GIVEN INFORMATION start

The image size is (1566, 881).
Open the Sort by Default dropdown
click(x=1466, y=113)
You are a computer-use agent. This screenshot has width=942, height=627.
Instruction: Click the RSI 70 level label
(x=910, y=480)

GIVEN INFORMATION end

## WHAT YOU ARE ASKED TO DO
Return, unchanged, the part of the data that begins with the line containing "You are a computer-use" and continues through the last line of the data.

## ANSWER FOR THIS EXERCISE
You are a computer-use agent. This screenshot has width=942, height=627.
Instruction: Click the RSI 70 level label
(x=910, y=480)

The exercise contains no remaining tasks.